Depuis le début du conflit russo-ukrainien, l’Union européenne affiche une unité sans faille dans son soutien à l’Ukraine. Mais selon l’analyste Philippe Béchade, loin de chercher une issue rapide, certains dirigeants européens, au premier rang desquels le très antirusse Friedrich Merz, chef de la CDU allemande, privilégient la poursuite de la confrontation avec la Russie, en particulier à travers le soutien militaire à l’Ukraine. Analyse d’une stratégie qui fait débat.
Soutien militaire massif et ligne dure
L’Union européenne affiche, depuis 2022, une unité sans faille dans son soutien à l’Ukraine, condamnant fermement l’agression russe et multipliant les sanctions contre Moscou. L’UE a adopté de multiples trains de sanctions, fourni une aide militaire, économique et humanitaire massive, et répété son engagement à soutenir l’Ukraine « aussi longtemps qu’il le faudra ». Cette stratégie vise explicitement à empêcher la Russie de l’emporter sur le terrain et à affaiblir durablement ses capacités militaires et économiques.
Le rôle de Friedrich Merz
Le chancelier conservateur Friedrich Merz se distingue par une position nettement plus offensive que son prédécesseur Olaf Scholz, soit intensifier la pression sur la machine de guerre russe. Alors que Scholz a longtemps refusé la livraison de missiles de croisière Taurus à l’Ukraine par crainte d’une escalade, Merz s’est prononcé à plusieurs reprises en faveur de cette livraison, estimant que l’Ukraine devait sortir de la défensive et pouvoir frapper des cibles stratégiques russes, comme le pont de Kertch. Il a qualifié les attaques russes de « crimes de guerre » et considère que la faiblesse ou les offres de paix ne sauraient amener Poutine à négocier.

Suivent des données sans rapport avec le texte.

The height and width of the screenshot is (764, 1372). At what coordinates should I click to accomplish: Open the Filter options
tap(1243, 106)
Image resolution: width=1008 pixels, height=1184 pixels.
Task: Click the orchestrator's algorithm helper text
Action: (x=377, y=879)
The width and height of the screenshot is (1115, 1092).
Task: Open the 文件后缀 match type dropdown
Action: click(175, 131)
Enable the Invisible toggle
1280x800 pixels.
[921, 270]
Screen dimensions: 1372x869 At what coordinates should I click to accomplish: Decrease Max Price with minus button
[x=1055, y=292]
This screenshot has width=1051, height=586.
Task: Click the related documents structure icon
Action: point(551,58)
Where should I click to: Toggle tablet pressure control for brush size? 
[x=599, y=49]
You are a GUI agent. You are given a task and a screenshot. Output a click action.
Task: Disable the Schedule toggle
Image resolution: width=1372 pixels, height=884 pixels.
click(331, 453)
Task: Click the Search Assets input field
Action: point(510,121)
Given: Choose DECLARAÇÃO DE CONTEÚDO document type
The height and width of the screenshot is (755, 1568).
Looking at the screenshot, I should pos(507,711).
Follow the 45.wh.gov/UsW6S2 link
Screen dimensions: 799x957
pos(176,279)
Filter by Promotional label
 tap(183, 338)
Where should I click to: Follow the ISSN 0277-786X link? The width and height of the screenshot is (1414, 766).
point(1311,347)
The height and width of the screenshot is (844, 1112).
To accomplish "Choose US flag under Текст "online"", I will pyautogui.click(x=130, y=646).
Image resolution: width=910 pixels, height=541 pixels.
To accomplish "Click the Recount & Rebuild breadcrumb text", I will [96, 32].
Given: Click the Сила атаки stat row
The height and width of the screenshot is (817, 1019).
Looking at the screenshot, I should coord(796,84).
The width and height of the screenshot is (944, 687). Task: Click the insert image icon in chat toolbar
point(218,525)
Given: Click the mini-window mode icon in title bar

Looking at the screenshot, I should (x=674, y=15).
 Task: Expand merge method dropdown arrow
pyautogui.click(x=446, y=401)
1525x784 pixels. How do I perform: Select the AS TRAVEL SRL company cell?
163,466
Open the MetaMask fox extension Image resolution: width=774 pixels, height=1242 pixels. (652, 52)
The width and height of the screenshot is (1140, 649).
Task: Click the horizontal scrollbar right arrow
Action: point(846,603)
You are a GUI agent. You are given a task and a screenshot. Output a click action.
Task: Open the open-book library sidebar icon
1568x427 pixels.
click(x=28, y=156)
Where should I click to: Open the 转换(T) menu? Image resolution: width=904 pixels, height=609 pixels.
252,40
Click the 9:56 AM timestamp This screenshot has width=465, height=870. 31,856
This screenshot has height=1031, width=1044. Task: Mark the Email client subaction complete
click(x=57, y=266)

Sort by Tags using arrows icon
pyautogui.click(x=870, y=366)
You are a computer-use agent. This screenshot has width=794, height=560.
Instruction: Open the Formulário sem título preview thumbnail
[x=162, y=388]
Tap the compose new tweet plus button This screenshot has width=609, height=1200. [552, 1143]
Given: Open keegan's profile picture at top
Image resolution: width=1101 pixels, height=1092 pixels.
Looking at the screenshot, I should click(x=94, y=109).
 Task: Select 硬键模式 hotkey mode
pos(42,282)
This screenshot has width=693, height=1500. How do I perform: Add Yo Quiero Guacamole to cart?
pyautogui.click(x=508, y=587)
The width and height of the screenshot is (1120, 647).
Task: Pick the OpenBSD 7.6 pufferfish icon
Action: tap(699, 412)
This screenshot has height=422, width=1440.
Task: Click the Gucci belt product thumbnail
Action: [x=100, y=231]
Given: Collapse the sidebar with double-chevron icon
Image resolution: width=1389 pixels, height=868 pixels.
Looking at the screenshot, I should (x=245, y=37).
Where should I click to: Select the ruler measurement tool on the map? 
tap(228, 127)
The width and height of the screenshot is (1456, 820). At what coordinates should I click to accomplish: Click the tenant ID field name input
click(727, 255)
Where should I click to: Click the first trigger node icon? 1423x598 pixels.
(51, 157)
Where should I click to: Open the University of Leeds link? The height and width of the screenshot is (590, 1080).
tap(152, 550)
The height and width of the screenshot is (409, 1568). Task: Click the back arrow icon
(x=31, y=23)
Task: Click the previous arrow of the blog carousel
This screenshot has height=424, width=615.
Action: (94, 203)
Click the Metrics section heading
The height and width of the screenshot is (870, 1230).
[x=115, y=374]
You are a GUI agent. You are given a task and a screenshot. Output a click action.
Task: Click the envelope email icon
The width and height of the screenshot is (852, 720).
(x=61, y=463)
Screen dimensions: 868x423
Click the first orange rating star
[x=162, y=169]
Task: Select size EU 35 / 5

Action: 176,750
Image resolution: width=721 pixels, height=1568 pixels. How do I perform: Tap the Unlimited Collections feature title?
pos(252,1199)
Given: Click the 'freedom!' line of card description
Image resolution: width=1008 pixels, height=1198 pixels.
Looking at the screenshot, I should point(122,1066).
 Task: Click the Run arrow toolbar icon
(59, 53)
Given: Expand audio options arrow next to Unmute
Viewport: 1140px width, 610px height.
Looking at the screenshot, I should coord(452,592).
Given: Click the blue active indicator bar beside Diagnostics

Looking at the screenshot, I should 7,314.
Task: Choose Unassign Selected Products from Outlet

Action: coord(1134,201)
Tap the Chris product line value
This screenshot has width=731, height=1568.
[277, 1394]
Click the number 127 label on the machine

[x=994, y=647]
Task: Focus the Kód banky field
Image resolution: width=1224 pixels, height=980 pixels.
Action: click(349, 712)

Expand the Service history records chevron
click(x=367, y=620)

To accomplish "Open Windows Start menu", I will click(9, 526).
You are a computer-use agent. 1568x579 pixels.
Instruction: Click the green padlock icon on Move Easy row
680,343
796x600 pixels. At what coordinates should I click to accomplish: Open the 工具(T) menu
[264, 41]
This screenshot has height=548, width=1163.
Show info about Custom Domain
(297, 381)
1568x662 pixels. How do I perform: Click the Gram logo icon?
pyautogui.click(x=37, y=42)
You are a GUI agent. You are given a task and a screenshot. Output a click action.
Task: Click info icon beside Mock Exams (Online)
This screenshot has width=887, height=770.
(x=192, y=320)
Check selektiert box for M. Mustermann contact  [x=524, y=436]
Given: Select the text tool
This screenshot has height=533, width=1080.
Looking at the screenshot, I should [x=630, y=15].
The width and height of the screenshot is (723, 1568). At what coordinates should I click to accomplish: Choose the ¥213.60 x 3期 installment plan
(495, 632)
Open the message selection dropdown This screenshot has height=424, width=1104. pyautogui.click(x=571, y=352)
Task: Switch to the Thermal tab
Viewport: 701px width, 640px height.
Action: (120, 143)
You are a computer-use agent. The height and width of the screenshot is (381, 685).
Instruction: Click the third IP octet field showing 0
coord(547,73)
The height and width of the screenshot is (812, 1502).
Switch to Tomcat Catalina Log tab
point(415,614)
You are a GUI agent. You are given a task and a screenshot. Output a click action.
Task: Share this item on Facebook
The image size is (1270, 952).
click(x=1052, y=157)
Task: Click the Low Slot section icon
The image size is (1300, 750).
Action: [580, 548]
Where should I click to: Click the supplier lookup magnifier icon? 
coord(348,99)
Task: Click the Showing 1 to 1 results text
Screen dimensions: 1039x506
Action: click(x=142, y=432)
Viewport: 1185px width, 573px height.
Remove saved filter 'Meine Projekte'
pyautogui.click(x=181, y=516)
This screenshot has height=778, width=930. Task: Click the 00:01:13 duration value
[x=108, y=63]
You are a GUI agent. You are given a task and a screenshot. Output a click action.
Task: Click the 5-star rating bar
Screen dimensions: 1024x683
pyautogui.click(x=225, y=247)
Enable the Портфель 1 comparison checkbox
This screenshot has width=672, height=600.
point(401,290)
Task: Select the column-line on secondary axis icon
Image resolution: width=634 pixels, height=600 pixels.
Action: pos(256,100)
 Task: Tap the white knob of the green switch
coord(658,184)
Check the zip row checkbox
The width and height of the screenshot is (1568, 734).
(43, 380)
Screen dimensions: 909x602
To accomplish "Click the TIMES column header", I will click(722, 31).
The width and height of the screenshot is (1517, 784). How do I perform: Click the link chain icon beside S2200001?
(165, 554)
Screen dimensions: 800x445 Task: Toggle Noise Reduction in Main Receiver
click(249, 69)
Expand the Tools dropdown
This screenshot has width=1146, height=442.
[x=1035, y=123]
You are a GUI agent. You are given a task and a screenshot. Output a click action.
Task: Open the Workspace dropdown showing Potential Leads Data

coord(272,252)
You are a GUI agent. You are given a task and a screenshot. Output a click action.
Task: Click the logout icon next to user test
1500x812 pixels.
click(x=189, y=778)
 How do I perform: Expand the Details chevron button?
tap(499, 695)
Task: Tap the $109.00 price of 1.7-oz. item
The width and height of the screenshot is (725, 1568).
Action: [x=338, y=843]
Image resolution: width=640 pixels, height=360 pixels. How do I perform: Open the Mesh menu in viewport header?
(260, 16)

Selon Philippe Béchade, cette posture traduit une volonté européenne de maintenir la pression sur la Russie, quitte à prolonger le conflit. L’objectif : empêcher toute victoire russe et affaiblir Moscou sur la durée.
Des nuances à apporter
Cependant, il convient de nuancer cette interprétation. L’UE a aussi proposé à plusieurs reprises des cessez-le-feu et des ouvertures diplomatiques, notamment lors de la visite conjointe de plusieurs dirigeants européens à Kiev en mai 2025, où ils ont réclamé un « cessez-le-feu complet et inconditionnel » de 30 jours à Moscou, une initiative conjointe majeure des dirigeants français, allemand, britannique et polonais. Cela montre que, malgré leur soutien militaire, les Européens ne ferment pas la porte à une solution négociée. L’Europe souhaite néanmoins une « paix juste et durable » reposant sur le respect de la souveraineté et de la territorialité de l’Ukraine.
En résumé, l’unité européenne affichée est tiraillée par des débats internes sur la meilleure stratégie : certains pays privilégient une pression maximale sur la Russie, d’autres s’inquiètent d’un enlisement du conflit et des conséquences économiques et sécuritaires pour l’UE.
Quant à Donald Trump, avec qui il faut compter, il a affiché publiquement son impatience face à Moscou. Les États-Unis insistent sur la nécessité de négocier rapidement la fin du conflit, considérant que la question n’est plus de savoir si la guerre doit finir, mais comment. De quoi y réfléchir à deux fois du côté de Kiev. L’aide américaine à l’Ukraine a été drastiquement réduite, passant à zéro pour les nouveaux engagements depuis janvier 2025. Les livraisons en cours sont issues de décisions prises sous l’administration Biden et devraient s’achever à l’été 2025.
De son côté, Poutine ne lâche rien. Il souhaite les quatre territoires ukrainiens annexés en 2022 + la Crimée. Et n’a jamais demandé autre chose que la démilitarisation de l’Ukraine et la garantie que les forces de l’OTAN s’éloignent le plus possible de la Russie.